(Beginning of DATA RECORDS)
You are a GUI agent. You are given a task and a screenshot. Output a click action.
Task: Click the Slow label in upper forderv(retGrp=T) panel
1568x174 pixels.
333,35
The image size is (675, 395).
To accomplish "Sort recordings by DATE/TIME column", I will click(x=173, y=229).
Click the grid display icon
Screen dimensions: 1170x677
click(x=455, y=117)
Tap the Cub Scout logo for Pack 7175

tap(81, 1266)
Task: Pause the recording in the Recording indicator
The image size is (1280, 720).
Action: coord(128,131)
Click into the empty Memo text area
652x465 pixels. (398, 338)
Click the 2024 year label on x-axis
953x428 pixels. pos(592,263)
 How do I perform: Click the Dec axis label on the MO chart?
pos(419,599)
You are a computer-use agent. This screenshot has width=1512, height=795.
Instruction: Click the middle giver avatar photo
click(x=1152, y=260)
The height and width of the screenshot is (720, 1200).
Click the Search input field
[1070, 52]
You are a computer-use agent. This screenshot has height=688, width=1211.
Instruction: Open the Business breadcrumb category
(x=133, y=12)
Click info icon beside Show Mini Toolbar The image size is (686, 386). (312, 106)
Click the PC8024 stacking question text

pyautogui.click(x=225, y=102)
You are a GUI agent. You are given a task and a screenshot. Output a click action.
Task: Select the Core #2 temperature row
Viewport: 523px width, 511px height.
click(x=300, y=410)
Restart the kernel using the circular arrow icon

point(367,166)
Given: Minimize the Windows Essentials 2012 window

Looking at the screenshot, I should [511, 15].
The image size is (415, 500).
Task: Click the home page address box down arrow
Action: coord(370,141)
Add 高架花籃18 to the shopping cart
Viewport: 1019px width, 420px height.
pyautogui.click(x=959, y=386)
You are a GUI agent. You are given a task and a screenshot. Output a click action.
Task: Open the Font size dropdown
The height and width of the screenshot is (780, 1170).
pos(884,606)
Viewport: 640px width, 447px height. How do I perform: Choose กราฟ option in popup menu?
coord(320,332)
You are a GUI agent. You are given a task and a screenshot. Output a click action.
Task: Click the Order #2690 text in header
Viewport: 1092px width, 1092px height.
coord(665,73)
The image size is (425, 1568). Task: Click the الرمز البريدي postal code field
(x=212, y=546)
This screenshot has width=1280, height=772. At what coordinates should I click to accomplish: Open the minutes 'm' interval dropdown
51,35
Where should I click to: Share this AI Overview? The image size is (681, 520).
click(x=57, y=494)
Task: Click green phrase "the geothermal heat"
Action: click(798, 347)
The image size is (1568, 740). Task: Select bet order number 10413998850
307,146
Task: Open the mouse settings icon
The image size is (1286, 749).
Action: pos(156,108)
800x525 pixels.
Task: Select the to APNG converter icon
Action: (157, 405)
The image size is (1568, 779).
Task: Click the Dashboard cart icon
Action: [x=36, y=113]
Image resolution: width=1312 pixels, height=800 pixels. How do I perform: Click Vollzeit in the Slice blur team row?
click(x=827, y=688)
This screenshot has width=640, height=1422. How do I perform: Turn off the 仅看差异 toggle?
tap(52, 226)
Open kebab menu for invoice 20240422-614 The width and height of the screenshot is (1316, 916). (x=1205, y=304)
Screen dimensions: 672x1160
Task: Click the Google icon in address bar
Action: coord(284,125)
(End of DATA RECORDS)
## TASK ITEM:
Using the listing, copy every line where the word "computer" shows up.

## OUTPUT OF THE TASK:
You are a computer-use agent. This screenshot has width=1512, height=795.
You are a computer-use agent. This screenshot has height=688, width=1211.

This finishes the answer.